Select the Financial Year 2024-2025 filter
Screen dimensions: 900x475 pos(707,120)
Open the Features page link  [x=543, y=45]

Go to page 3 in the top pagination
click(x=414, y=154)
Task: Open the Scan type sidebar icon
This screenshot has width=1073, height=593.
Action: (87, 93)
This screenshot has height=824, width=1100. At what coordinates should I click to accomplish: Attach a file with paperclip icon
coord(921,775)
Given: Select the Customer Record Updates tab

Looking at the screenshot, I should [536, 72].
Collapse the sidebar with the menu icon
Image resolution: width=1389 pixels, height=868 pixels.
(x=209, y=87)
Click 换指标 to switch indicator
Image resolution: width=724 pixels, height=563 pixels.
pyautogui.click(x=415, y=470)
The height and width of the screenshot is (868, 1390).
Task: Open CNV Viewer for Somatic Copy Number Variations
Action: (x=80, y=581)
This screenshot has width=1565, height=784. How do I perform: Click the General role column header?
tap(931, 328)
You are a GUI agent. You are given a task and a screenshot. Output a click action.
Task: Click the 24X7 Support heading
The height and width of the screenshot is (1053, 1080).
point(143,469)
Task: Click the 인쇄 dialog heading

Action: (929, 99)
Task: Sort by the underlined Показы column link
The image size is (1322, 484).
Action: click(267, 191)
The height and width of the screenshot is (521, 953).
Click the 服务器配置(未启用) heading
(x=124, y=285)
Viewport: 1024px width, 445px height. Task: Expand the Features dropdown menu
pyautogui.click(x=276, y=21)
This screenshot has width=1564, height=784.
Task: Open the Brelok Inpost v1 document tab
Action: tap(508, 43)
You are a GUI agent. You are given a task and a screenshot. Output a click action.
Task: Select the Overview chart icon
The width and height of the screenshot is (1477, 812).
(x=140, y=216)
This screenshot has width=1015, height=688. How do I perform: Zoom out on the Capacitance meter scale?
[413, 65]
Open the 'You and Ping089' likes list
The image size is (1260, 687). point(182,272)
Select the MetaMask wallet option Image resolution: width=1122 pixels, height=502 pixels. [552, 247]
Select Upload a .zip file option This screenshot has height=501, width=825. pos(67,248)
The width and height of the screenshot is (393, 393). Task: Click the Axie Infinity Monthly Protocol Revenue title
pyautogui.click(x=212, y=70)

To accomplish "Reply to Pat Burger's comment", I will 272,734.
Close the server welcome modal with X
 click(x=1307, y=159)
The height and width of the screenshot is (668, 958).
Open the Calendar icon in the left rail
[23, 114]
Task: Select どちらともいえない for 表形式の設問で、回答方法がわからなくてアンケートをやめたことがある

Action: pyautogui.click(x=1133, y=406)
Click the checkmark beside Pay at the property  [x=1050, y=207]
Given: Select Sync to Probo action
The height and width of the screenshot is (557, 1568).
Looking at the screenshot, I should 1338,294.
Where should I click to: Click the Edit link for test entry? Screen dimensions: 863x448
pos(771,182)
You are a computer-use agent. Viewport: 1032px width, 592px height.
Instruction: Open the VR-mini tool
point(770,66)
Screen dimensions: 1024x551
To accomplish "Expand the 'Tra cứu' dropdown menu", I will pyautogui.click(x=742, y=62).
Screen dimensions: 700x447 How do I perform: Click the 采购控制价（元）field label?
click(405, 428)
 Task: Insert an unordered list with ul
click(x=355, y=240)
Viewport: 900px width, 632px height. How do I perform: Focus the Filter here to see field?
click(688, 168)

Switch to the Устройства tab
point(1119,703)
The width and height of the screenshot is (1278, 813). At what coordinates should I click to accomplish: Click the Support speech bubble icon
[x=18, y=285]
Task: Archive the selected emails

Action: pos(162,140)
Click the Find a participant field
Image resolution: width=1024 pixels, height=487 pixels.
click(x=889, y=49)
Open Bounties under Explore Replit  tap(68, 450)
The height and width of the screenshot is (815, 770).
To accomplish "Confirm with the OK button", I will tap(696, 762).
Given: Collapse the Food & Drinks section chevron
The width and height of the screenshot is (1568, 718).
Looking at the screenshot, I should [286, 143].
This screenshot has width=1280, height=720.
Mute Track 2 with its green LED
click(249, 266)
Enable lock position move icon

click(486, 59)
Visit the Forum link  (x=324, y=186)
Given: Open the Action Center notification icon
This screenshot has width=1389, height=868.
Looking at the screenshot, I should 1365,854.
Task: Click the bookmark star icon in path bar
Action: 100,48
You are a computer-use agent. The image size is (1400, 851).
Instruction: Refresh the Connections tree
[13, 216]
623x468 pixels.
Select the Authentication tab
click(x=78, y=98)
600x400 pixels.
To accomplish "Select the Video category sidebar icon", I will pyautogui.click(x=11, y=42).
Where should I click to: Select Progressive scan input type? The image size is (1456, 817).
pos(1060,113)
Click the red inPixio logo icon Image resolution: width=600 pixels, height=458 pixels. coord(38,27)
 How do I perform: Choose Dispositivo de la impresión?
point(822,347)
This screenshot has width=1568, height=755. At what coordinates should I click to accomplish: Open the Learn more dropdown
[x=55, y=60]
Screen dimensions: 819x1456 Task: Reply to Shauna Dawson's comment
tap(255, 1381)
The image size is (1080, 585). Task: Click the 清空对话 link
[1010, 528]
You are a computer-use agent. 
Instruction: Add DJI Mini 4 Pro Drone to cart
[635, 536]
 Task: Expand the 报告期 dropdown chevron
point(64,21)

- Instruction: Please copy out all of the lines above word for word, keeping every character and line break unchanged.

- Full answer:
Select the Financial Year 2024-2025 filter
Screen dimensions: 900x475 pos(707,120)
Open the Features page link  [x=543, y=45]

Go to page 3 in the top pagination
click(x=414, y=154)
Task: Open the Scan type sidebar icon
This screenshot has width=1073, height=593.
Action: (87, 93)
This screenshot has height=824, width=1100. At what coordinates should I click to accomplish: Attach a file with paperclip icon
coord(921,775)
Given: Select the Customer Record Updates tab

Looking at the screenshot, I should [536, 72].
Collapse the sidebar with the menu icon
Image resolution: width=1389 pixels, height=868 pixels.
(x=209, y=87)
Click 换指标 to switch indicator
Image resolution: width=724 pixels, height=563 pixels.
pyautogui.click(x=415, y=470)
The height and width of the screenshot is (868, 1390).
Task: Open CNV Viewer for Somatic Copy Number Variations
Action: (x=80, y=581)
This screenshot has width=1565, height=784. How do I perform: Click the General role column header?
tap(931, 328)
You are a GUI agent. You are given a task and a screenshot. Output a click action.
Task: Click the 24X7 Support heading
The height and width of the screenshot is (1053, 1080).
point(143,469)
Task: Click the 인쇄 dialog heading

Action: (929, 99)
Task: Sort by the underlined Показы column link
The image size is (1322, 484).
Action: click(267, 191)
The height and width of the screenshot is (521, 953).
Click the 服务器配置(未启用) heading
(x=124, y=285)
Viewport: 1024px width, 445px height. Task: Expand the Features dropdown menu
pyautogui.click(x=276, y=21)
This screenshot has width=1564, height=784.
Task: Open the Brelok Inpost v1 document tab
Action: tap(508, 43)
You are a GUI agent. You are given a task and a screenshot. Output a click action.
Task: Select the Overview chart icon
The width and height of the screenshot is (1477, 812).
(x=140, y=216)
This screenshot has width=1015, height=688. How do I perform: Zoom out on the Capacitance meter scale?
[413, 65]
Open the 'You and Ping089' likes list
The image size is (1260, 687). point(182,272)
Select the MetaMask wallet option Image resolution: width=1122 pixels, height=502 pixels. [552, 247]
Select Upload a .zip file option This screenshot has height=501, width=825. pos(67,248)
The width and height of the screenshot is (393, 393). Task: Click the Axie Infinity Monthly Protocol Revenue title
pyautogui.click(x=212, y=70)

To accomplish "Reply to Pat Burger's comment", I will 272,734.
Close the server welcome modal with X
 click(x=1307, y=159)
The height and width of the screenshot is (668, 958).
Open the Calendar icon in the left rail
[23, 114]
Task: Select どちらともいえない for 表形式の設問で、回答方法がわからなくてアンケートをやめたことがある

Action: pyautogui.click(x=1133, y=406)
Click the checkmark beside Pay at the property  [x=1050, y=207]
Given: Select Sync to Probo action
The height and width of the screenshot is (557, 1568).
Looking at the screenshot, I should 1338,294.
Where should I click to: Click the Edit link for test entry? Screen dimensions: 863x448
pos(771,182)
You are a computer-use agent. Viewport: 1032px width, 592px height.
Instruction: Open the VR-mini tool
point(770,66)
Screen dimensions: 1024x551
To accomplish "Expand the 'Tra cứu' dropdown menu", I will pyautogui.click(x=742, y=62).
Screen dimensions: 700x447 How do I perform: Click the 采购控制价（元）field label?
click(405, 428)
 Task: Insert an unordered list with ul
click(x=355, y=240)
Viewport: 900px width, 632px height. How do I perform: Focus the Filter here to see field?
click(688, 168)

Switch to the Устройства tab
point(1119,703)
The width and height of the screenshot is (1278, 813). At what coordinates should I click to accomplish: Click the Support speech bubble icon
[x=18, y=285]
Task: Archive the selected emails

Action: pos(162,140)
Click the Find a participant field
Image resolution: width=1024 pixels, height=487 pixels.
click(x=889, y=49)
Open Bounties under Explore Replit  tap(68, 450)
The height and width of the screenshot is (815, 770).
To accomplish "Confirm with the OK button", I will tap(696, 762).
Given: Collapse the Food & Drinks section chevron
The width and height of the screenshot is (1568, 718).
Looking at the screenshot, I should [286, 143].
This screenshot has width=1280, height=720.
Mute Track 2 with its green LED
click(249, 266)
Enable lock position move icon

click(486, 59)
Visit the Forum link  (x=324, y=186)
Given: Open the Action Center notification icon
This screenshot has width=1389, height=868.
Looking at the screenshot, I should 1365,854.
Task: Click the bookmark star icon in path bar
Action: 100,48
You are a computer-use agent. The image size is (1400, 851).
Instruction: Refresh the Connections tree
[13, 216]
623x468 pixels.
Select the Authentication tab
click(x=78, y=98)
600x400 pixels.
To accomplish "Select the Video category sidebar icon", I will pyautogui.click(x=11, y=42).
Where should I click to: Select Progressive scan input type? The image size is (1456, 817).
pos(1060,113)
Click the red inPixio logo icon Image resolution: width=600 pixels, height=458 pixels. coord(38,27)
 How do I perform: Choose Dispositivo de la impresión?
point(822,347)
This screenshot has width=1568, height=755. At what coordinates should I click to accomplish: Open the Learn more dropdown
[x=55, y=60]
Screen dimensions: 819x1456 Task: Reply to Shauna Dawson's comment
tap(255, 1381)
The image size is (1080, 585). Task: Click the 清空对话 link
[1010, 528]
You are a computer-use agent. 
Instruction: Add DJI Mini 4 Pro Drone to cart
[635, 536]
 Task: Expand the 报告期 dropdown chevron
point(64,21)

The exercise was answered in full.